SEVERAL initiatives have been rolled out in Zimbabwe over the past five years to accord young people their rightful position as future leaders and drivers of economic growth.

One local institution that has done a credible job to improve young people’s access to capital is EmpowerBank, which the government established with a mandate to provide social and fi nancial solutions to the financially excluded demographics, particularly youths.

In July 2021, EmpowerBank unveiled a $120 million youth business start-up kit and working capital facility. Aptly called Youth Business Starter Packs (YBSP), the facility has assisted young entrepreneurs to quickly get started in business or to expand their operations Last year, EmpowerBank, through its microfinance arm, assisted over 160 youths with funding for tobacco production.

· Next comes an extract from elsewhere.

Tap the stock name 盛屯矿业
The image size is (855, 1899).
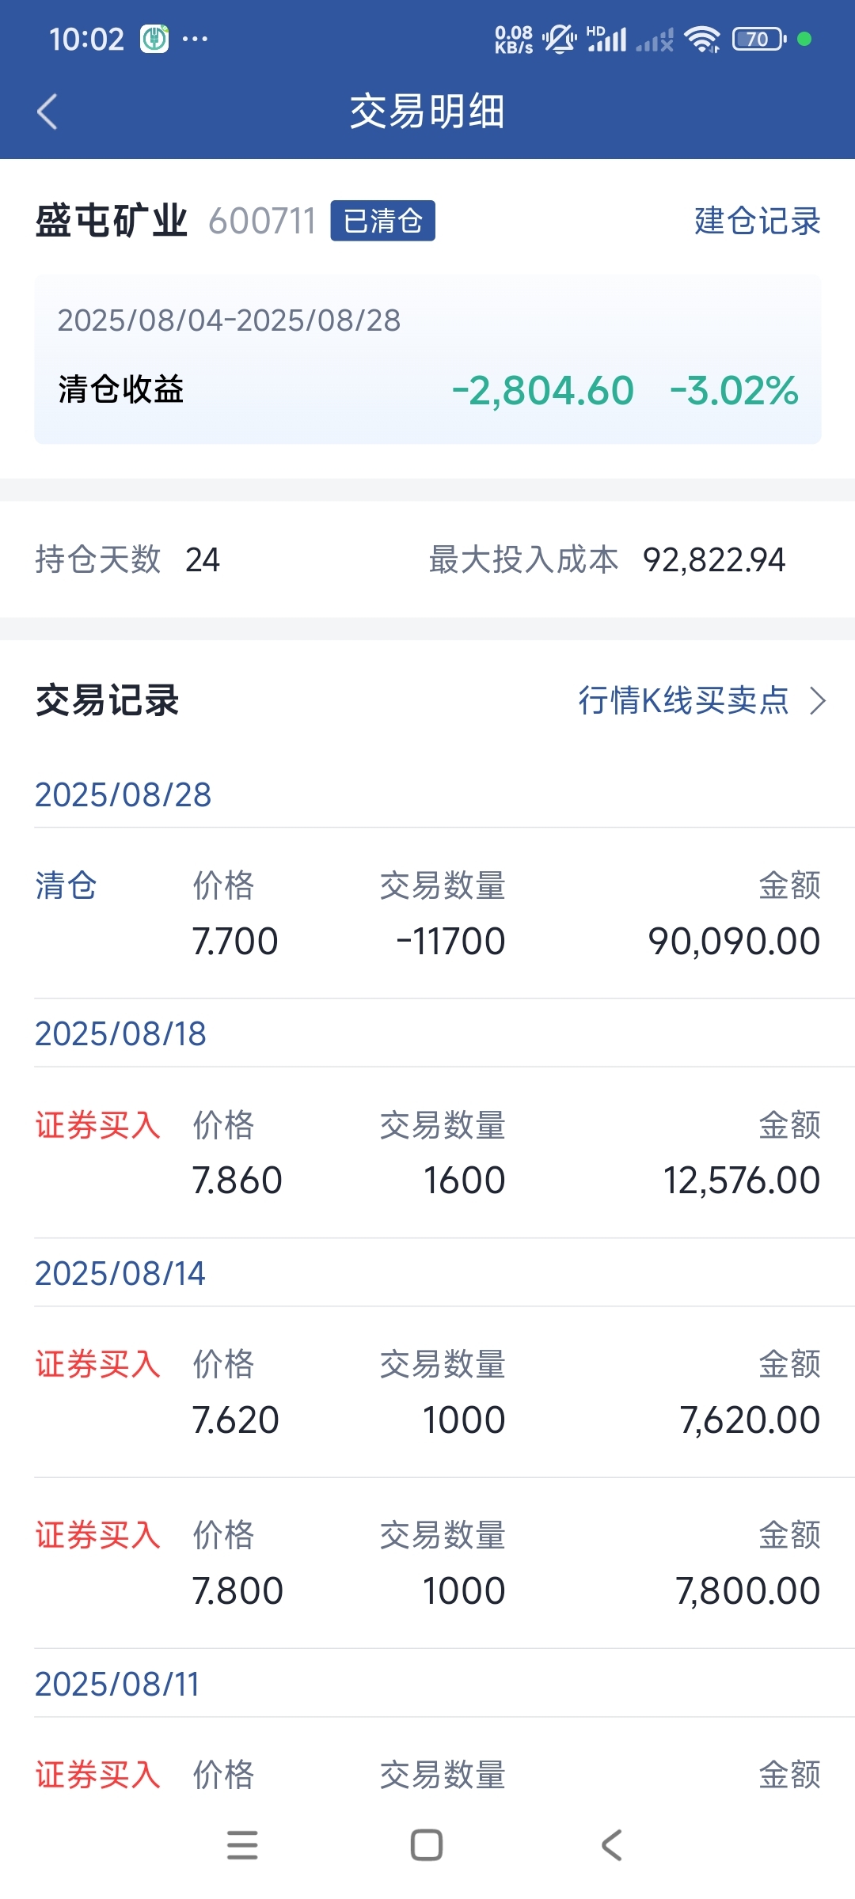click(x=112, y=221)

The bank, which is 100 percent-owned by the government, also disbursed loans to youths in small to medium-sized ventures encompassing the transport, distribution and retail sectors.

In July 2021, EmpowerBank unveiled a $120 million youth business start-up kit and working capital facility.

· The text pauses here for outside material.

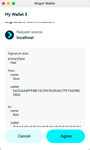This screenshot has width=90, height=150.
Task: Click the localhost request source icon
Action: point(10,35)
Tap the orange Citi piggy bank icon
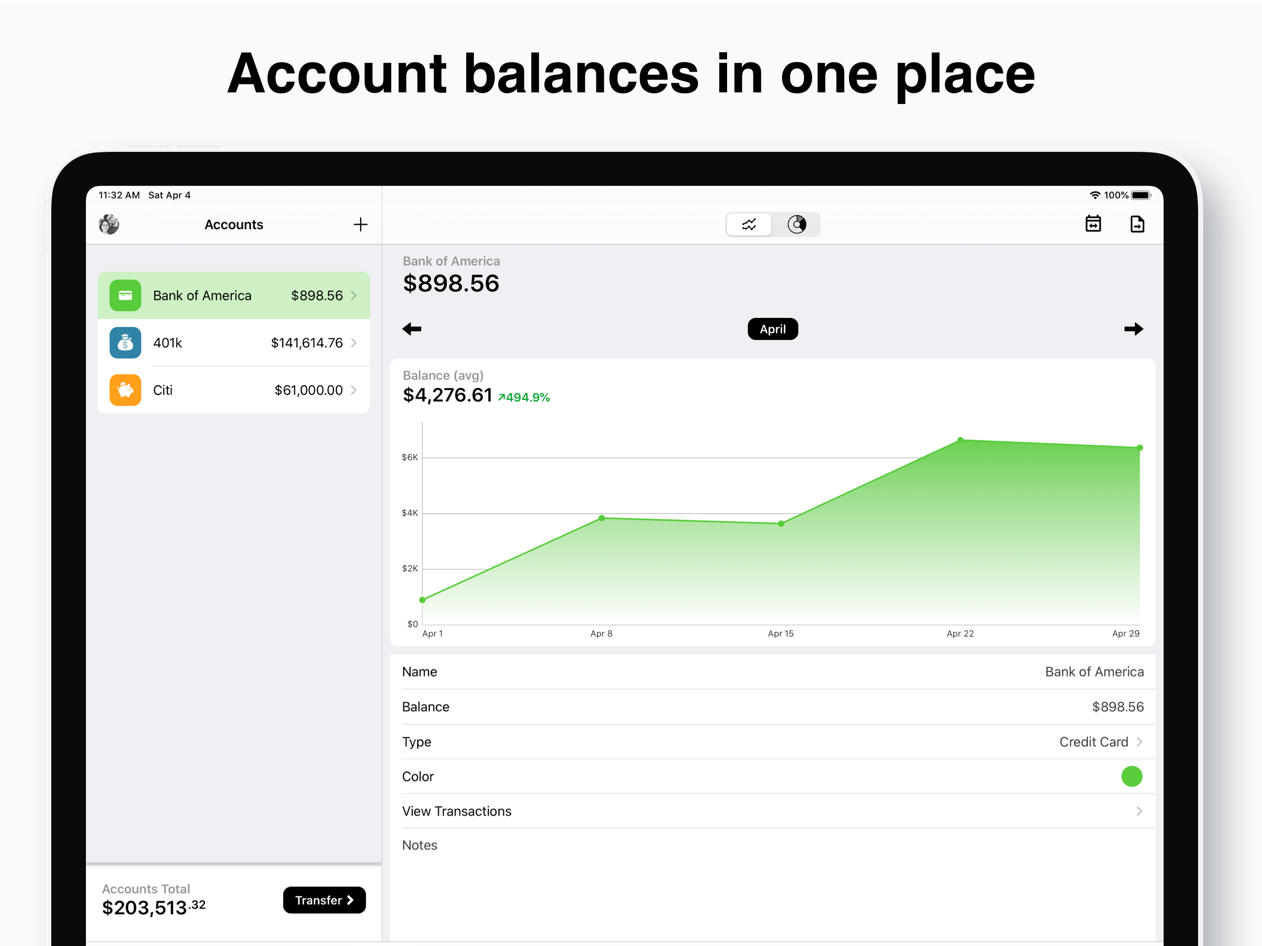Viewport: 1262px width, 946px height. [125, 390]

Chief director for Lands, Agriculture, Fisheries, Water and Rural Development Services, Obert Jiri, recently underscored the importance of boosting the participation of young people in agriculture, which is the predominant productive sector of the Zimbabwean economy in terms of employment and linkages with manufacturing.

Jiri said thousands of youths across the country received training in agricultural innovation at Provincial Integrated Youth Development Centres under a programme set up by the government. “Youth training programmes have been initiated to develop youths’ skills in best practices in agriculture. The centres actually act as demonstration sites whereby young people in various provinces come and learn new skills and new ways of improving agricultural productivity,” said Jiri.

 Some of the participants in the programme are using their newly-acquired skills to maximise on opportunities created by the Presidential Fisheries Scheme via commercial cage fish farming.

The training came after President Emmerson Mnangagwa last year directed each provincial minister of state to identify a 500-hectare piece of land that would be dedicated to youth projects as part of government’s policy to capacitate young Zimbabweans.

In a related initiative, youths have been allocated 7 700 cows under the Presidential Heifer Pass-On Scheme in line with the objectives of the National Development Strategy 1, which in part seeks to ensure that the number of young citizens who access empowerment programmes in all sectors of the economy increases to 200 000 by 2025 from 16 000 in 2020.